My BP is at the bottom of the normal range. I don't know if 70 beats per minute resting heart rate qualifies as tachycardia but I know its faster than average.

In my 20s I was an avid runner and was shocked that no matter how many miles I ran my beats per minute stayed the same.


----------



## FairleighCalm (May 20, 2007)

I also would guess its nutrition related. Dehydration. Minerals. Vitamins etc.


----------



## sanspants08 (Oct 21, 2008)

FairleighCalm said:


> I also would guess its nutrition related. Dehydration. Minerals. Vitamins etc.

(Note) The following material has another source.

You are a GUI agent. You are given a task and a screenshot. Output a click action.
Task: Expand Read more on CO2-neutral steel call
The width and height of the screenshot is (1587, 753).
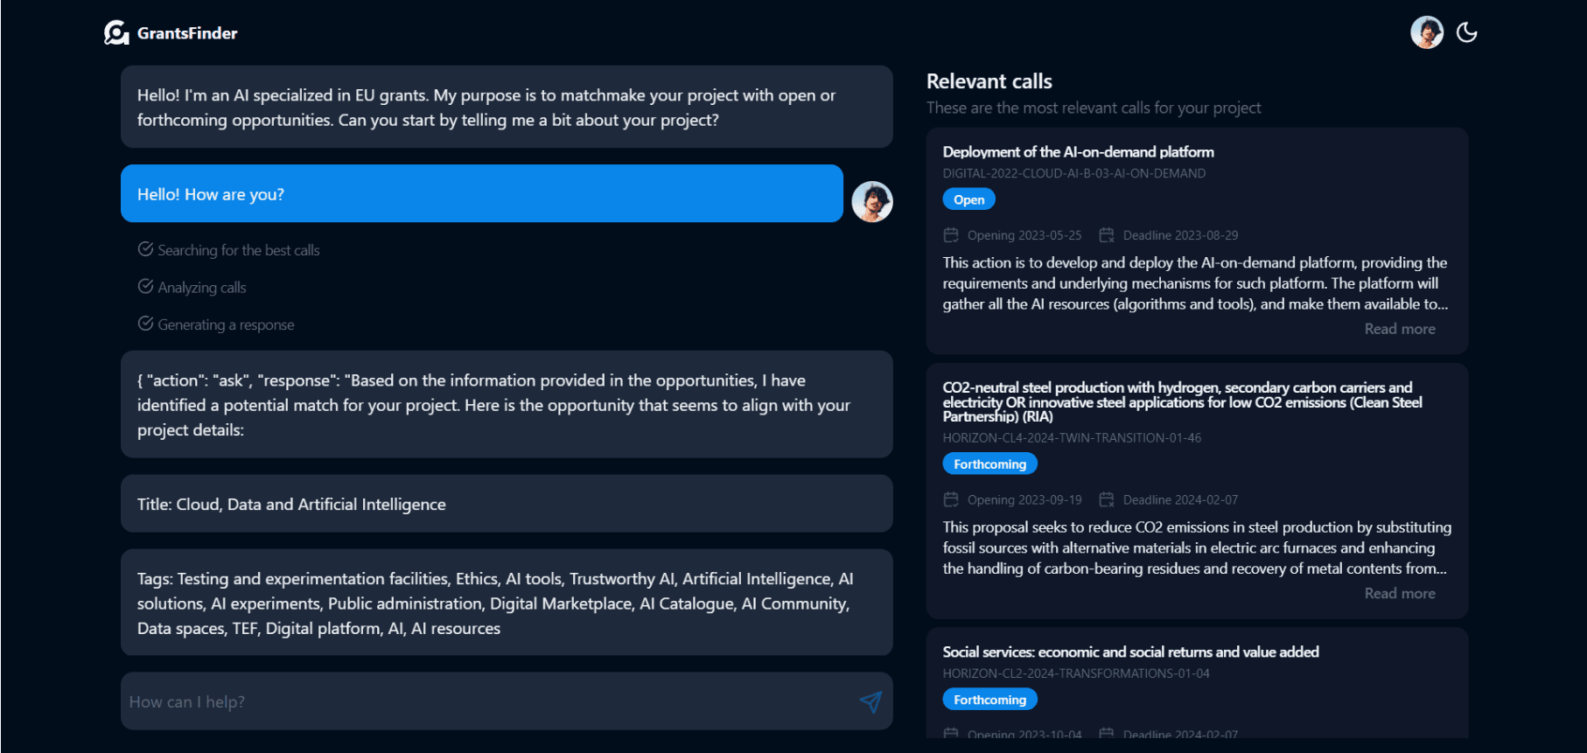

Definitely. Having had personal experience with this, I know I felt a lot better when I started eating a more balanced diet, even though that sometimes meant protein shakes instead of no food at all.


----------



## SeverelyShyandQuiet (Aug 13, 2006)

*Attached is a blood pressure chart*



Amber78 said:


> So how low is unhealthy low? I havent been working out at all lately and I just took my pressure and it was 90/59. I am not doing anything that would keep my BP low. This morning I could really feel my heart beating and sitting perfectly still it was 90 bpm. Now its lower and my BP is back up but I dont know if this is something indicating that something is wrong or what. I also often get palpitations but my doc told me its anxiety related.


Hi,

Attached is a blood-pressure-chart
According to the chart it is 10 points before it is considered low.
If it drops down to 80 you will start having serious problems.

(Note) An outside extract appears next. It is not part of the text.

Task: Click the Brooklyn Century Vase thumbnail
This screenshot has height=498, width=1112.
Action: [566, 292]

http://www.vaughns-1-pagers.com/medicine/blood-pressure.htm


----------



## Freiheit (Dec 8, 2008)

I get checked out by my doctor and my BP isn't dangerously low, but is pretty much as low as it can get and still be considered within the normal range. I do get faint sometimes and tired but it's probably more from lack of vitamins and nutrients.


----------



## slightlyawkward (Feb 16, 2011)

LaRibbon said:


> ^ Like I said above, low bp is bad, if you are experiencing symptoms such as dizziness, fatigue, lack of concentration, numbness/tingling etc, because it can be a sign your blood pressure is so low that your body isn't getting adequate blood flow. Low bp can also be a symptom of other underlying conditions.


Oh dude. My blood pressure is 90/60 (low, but not the worst) but I have all of those symptoms...Nearly daily. :afr I've also blacked out because of it a few times...


----------